# Grain Prices and Farmlands



## Vol (Jul 5, 2009)

One individuals thought on the price of grain and farmland values.....be sure and read the comment at the bottom entitled "Nonsense".

Regards, Mike

http://www.agriculture.com/news/business/grain-farm-incomes-wont-dictate-farml_5-ar44875


----------



## swmnhay (Jun 13, 2008)

So they now call it the New Era? And land prices can't fall,lol.

In the 80's they called it the New Plateau and said they could not drop because they didn't make anymore.It was on the front cover of PCA /federal land bank magazine right before the crash.what is Agstar today.Iwish I would of saved that magazine and framed it.

Farmland prices here dropped at least 66% in the 80's.I seen many go broke mortgage geeing pd for ground to buy 3k ground only to loose it all when land fell below 1,000 acre.Not enough equity forced them to sell.

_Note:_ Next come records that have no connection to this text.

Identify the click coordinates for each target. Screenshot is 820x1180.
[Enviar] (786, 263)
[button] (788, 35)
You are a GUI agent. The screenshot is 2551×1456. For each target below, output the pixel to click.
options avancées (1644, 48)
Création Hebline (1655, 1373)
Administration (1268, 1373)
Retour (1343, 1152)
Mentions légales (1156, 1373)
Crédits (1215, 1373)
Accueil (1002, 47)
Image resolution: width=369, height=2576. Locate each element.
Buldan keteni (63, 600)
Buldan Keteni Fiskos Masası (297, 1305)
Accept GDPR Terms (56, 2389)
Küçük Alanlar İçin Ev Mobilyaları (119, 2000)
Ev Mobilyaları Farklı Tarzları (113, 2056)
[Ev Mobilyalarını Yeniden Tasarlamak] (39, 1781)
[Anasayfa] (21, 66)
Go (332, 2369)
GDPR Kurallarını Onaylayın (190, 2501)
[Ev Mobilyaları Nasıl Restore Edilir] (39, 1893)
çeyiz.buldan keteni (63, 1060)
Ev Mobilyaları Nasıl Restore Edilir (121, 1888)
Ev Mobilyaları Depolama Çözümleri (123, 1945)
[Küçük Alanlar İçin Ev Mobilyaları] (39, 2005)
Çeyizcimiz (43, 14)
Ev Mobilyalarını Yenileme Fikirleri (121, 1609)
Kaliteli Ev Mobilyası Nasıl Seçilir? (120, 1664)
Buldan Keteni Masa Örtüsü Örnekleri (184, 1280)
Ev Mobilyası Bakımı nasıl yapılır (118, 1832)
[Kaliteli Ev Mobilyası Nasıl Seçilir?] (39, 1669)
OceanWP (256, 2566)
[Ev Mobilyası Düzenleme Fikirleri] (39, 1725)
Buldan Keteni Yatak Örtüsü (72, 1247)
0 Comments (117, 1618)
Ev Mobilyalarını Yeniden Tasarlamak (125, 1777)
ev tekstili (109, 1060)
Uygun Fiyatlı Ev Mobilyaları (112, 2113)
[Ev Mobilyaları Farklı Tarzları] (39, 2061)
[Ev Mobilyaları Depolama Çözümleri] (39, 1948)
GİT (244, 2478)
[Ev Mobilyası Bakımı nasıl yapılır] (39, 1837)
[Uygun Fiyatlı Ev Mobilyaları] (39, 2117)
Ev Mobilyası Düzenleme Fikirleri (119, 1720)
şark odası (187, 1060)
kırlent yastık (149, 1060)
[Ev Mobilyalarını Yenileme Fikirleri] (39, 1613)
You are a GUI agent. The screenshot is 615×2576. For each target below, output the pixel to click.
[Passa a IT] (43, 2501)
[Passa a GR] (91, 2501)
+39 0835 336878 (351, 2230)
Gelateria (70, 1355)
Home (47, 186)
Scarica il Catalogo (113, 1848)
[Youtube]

Absolutely no way land will stay at 10,000 here with 3.25 corn.


----------



## mlappin (Jun 25, 2009)

Thats why we were hoping it'd be a few years before the farm came up that we were offered. Probably never see $1200/acre again like what we paid for the property west of us, but really can't see paying $8700/acre with $3 corn either. Just doesn't pencil out if your being honest with yourself.


----------